### WORK TO COMPLETE
Repeat every record exactly.

### DATA TO EXAMINE
□ □ □ □

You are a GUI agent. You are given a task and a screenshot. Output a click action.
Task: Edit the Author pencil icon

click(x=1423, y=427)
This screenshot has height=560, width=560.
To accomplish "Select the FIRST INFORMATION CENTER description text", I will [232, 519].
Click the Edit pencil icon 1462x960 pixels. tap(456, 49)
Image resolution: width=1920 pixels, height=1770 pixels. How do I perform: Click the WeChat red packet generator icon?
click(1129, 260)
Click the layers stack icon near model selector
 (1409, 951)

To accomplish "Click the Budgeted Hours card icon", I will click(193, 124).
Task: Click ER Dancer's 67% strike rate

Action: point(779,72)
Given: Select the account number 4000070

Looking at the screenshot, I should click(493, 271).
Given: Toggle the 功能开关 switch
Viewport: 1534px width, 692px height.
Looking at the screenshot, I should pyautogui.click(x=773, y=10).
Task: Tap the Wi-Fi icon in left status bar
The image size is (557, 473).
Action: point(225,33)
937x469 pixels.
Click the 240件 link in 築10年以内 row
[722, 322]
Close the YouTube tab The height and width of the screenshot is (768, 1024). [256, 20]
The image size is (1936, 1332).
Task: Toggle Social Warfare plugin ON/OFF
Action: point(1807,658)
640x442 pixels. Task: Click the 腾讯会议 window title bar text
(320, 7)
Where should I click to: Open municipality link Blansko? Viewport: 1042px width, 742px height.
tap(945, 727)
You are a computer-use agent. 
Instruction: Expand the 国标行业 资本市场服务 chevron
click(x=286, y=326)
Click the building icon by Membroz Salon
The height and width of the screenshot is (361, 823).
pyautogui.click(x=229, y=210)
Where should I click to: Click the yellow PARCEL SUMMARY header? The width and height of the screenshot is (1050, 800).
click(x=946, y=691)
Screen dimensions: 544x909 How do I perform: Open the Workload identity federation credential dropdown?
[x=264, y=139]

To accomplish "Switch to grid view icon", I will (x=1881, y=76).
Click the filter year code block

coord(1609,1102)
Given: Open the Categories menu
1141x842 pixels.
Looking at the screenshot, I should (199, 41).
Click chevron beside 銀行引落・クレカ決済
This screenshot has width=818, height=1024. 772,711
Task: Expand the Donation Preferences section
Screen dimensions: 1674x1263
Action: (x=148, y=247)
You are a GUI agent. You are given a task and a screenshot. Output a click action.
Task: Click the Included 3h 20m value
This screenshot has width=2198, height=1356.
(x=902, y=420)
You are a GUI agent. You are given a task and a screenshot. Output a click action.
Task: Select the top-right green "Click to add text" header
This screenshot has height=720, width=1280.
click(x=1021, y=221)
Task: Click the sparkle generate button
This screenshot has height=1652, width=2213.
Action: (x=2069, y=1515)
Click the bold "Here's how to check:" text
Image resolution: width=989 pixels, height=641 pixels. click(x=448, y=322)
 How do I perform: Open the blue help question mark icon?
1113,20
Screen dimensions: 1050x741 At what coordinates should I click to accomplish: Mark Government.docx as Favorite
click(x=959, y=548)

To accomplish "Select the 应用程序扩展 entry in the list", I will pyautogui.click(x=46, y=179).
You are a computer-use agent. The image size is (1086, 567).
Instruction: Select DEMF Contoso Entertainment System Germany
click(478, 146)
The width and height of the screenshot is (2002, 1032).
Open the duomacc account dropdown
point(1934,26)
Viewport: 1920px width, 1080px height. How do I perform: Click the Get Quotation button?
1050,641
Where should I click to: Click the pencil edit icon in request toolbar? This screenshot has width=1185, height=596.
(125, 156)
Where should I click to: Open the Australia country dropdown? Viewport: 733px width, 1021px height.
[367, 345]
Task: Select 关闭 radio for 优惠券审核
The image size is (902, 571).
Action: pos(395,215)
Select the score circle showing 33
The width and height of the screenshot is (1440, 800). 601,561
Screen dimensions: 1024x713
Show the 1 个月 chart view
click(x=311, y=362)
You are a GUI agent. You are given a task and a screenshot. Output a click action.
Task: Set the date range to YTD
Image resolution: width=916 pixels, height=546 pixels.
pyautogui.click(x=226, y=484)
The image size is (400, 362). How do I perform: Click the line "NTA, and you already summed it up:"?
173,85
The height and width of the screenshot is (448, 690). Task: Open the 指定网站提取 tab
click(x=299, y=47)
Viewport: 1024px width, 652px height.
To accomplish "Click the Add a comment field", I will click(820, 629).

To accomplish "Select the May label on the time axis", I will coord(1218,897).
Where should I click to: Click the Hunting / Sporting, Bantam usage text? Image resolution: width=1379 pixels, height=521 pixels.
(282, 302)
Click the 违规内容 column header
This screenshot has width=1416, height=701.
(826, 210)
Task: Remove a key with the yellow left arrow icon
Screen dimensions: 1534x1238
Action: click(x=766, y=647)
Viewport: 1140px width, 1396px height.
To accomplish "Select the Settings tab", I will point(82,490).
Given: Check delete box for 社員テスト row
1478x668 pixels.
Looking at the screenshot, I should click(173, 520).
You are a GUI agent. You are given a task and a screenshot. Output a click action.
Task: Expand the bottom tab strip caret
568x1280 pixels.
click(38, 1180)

□ □ □ □

### EXERCISE OUTPUT
You are a GUI agent. You are given a task and a screenshot. Output a click action.
Task: Edit the Author pencil icon

click(x=1423, y=427)
This screenshot has height=560, width=560.
To accomplish "Select the FIRST INFORMATION CENTER description text", I will [232, 519].
Click the Edit pencil icon 1462x960 pixels. tap(456, 49)
Image resolution: width=1920 pixels, height=1770 pixels. How do I perform: Click the WeChat red packet generator icon?
click(1129, 260)
Click the layers stack icon near model selector
 (1409, 951)

To accomplish "Click the Budgeted Hours card icon", I will click(193, 124).
Task: Click ER Dancer's 67% strike rate

Action: point(779,72)
Given: Select the account number 4000070

Looking at the screenshot, I should click(493, 271).
Given: Toggle the 功能开关 switch
Viewport: 1534px width, 692px height.
Looking at the screenshot, I should pyautogui.click(x=773, y=10).
Task: Tap the Wi-Fi icon in left status bar
The image size is (557, 473).
Action: point(225,33)
937x469 pixels.
Click the 240件 link in 築10年以内 row
[722, 322]
Close the YouTube tab The height and width of the screenshot is (768, 1024). [256, 20]
The image size is (1936, 1332).
Task: Toggle Social Warfare plugin ON/OFF
Action: point(1807,658)
640x442 pixels. Task: Click the 腾讯会议 window title bar text
(320, 7)
Where should I click to: Open municipality link Blansko? Viewport: 1042px width, 742px height.
tap(945, 727)
You are a computer-use agent. 
Instruction: Expand the 国标行业 资本市场服务 chevron
click(x=286, y=326)
Click the building icon by Membroz Salon
The height and width of the screenshot is (361, 823).
pyautogui.click(x=229, y=210)
Where should I click to: Click the yellow PARCEL SUMMARY header? The width and height of the screenshot is (1050, 800).
click(x=946, y=691)
Screen dimensions: 544x909 How do I perform: Open the Workload identity federation credential dropdown?
[x=264, y=139]

To accomplish "Switch to grid view icon", I will (x=1881, y=76).
Click the filter year code block

coord(1609,1102)
Given: Open the Categories menu
1141x842 pixels.
Looking at the screenshot, I should (199, 41).
Click chevron beside 銀行引落・クレカ決済
This screenshot has width=818, height=1024. 772,711
Task: Expand the Donation Preferences section
Screen dimensions: 1674x1263
Action: (x=148, y=247)
You are a GUI agent. You are given a task and a screenshot. Output a click action.
Task: Click the Included 3h 20m value
This screenshot has width=2198, height=1356.
(x=902, y=420)
You are a GUI agent. You are given a task and a screenshot. Output a click action.
Task: Select the top-right green "Click to add text" header
This screenshot has height=720, width=1280.
click(x=1021, y=221)
Task: Click the sparkle generate button
This screenshot has height=1652, width=2213.
Action: (x=2069, y=1515)
Click the bold "Here's how to check:" text
Image resolution: width=989 pixels, height=641 pixels. click(x=448, y=322)
 How do I perform: Open the blue help question mark icon?
1113,20
Screen dimensions: 1050x741 At what coordinates should I click to accomplish: Mark Government.docx as Favorite
click(x=959, y=548)

To accomplish "Select the 应用程序扩展 entry in the list", I will pyautogui.click(x=46, y=179).
You are a computer-use agent. The image size is (1086, 567).
Instruction: Select DEMF Contoso Entertainment System Germany
click(478, 146)
The width and height of the screenshot is (2002, 1032).
Open the duomacc account dropdown
point(1934,26)
Viewport: 1920px width, 1080px height. How do I perform: Click the Get Quotation button?
1050,641
Where should I click to: Click the pencil edit icon in request toolbar? This screenshot has width=1185, height=596.
(125, 156)
Where should I click to: Open the Australia country dropdown? Viewport: 733px width, 1021px height.
[367, 345]
Task: Select 关闭 radio for 优惠券审核
The image size is (902, 571).
Action: pos(395,215)
Select the score circle showing 33
The width and height of the screenshot is (1440, 800). 601,561
Screen dimensions: 1024x713
Show the 1 个月 chart view
click(x=311, y=362)
You are a GUI agent. You are given a task and a screenshot. Output a click action.
Task: Set the date range to YTD
Image resolution: width=916 pixels, height=546 pixels.
pyautogui.click(x=226, y=484)
The image size is (400, 362). How do I perform: Click the line "NTA, and you already summed it up:"?
173,85
The height and width of the screenshot is (448, 690). Task: Open the 指定网站提取 tab
click(x=299, y=47)
Viewport: 1024px width, 652px height.
To accomplish "Click the Add a comment field", I will click(820, 629).

To accomplish "Select the May label on the time axis", I will coord(1218,897).
Where should I click to: Click the Hunting / Sporting, Bantam usage text? Image resolution: width=1379 pixels, height=521 pixels.
(282, 302)
Click the 违规内容 column header
This screenshot has width=1416, height=701.
(826, 210)
Task: Remove a key with the yellow left arrow icon
Screen dimensions: 1534x1238
Action: click(x=766, y=647)
Viewport: 1140px width, 1396px height.
To accomplish "Select the Settings tab", I will point(82,490).
Given: Check delete box for 社員テスト row
1478x668 pixels.
Looking at the screenshot, I should click(173, 520).
You are a GUI agent. You are given a task and a screenshot. Output a click action.
Task: Expand the bottom tab strip caret
568x1280 pixels.
click(38, 1180)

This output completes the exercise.